Gecumuleerd budgettair resultaat

Terug naar navigatie - Gecumuleerd budgettair resultaat

Het gecumuleerd resultaat dient steeds positief te zijn. Dit evenwicht wordt berekend in schema M2 en rapporteert zowel het gecumuleerd budgettair resultaat van de stad en OCMW enerzijds en het AGB anderzijds.

Zowel het lokaal bestuur als het AGB voldoen aan de opgelegde evenwichten. 

Autofinancieringsmarge

Terug naar navigatie - Autofinancieringsmarge

De autofinancieringsmarge (AFM) is de verhouding tussen het exploitatiesaldo en de kapitaalsaflossingen. Deze indicator geeft aan in hoeverre ons bestuur in staat is om haar leningen terug te betalen.

De onderstaande grafiek geeft de evolutie van de AFM weer voor de periode 2023-2025 voor het lokaal bestuur.

  • Vermits we een aanzienlijk bedrag aan opcentiemen op de aanvullende personenbelasting die oorspronkelijk voorzien waren in 2024 al in 2023 zullen ontvangen, wordt de AFM sterk positief in 2023, maar daardoor ook negatief in 2024.

Fragmenten uit records »
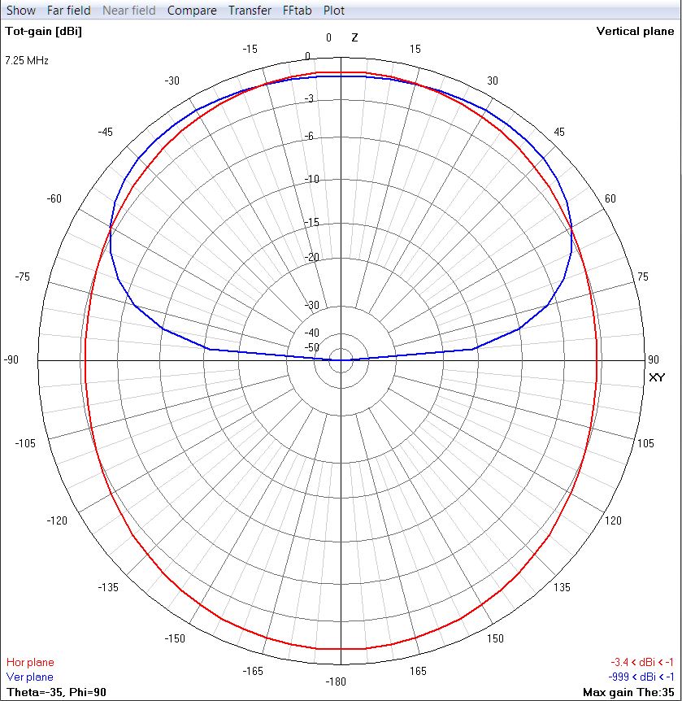Viewport: 682px width, 701px height.
Task: Open the Show menu
Action: 20,10
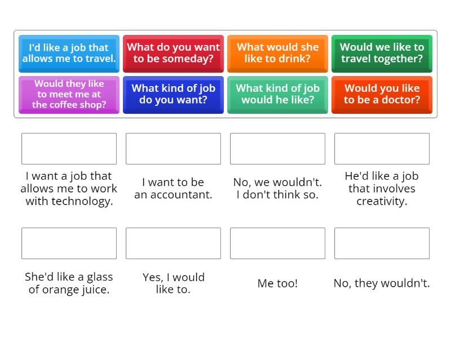451x338 pixels.
Task: Click the empty box above "work with technology" answer
Action: [69, 149]
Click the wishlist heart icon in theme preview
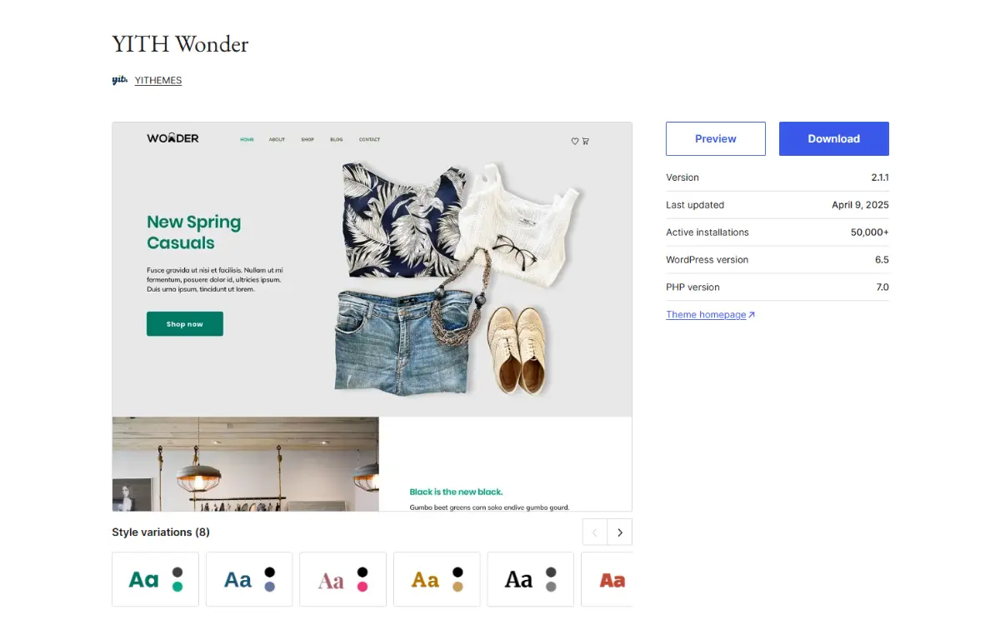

Opdracht en vereisten » In welk schema wordt volgens de tekst over het budgettair resultaat het gecumuleerd resultaat berekend?

Het antwoord » In schema M2.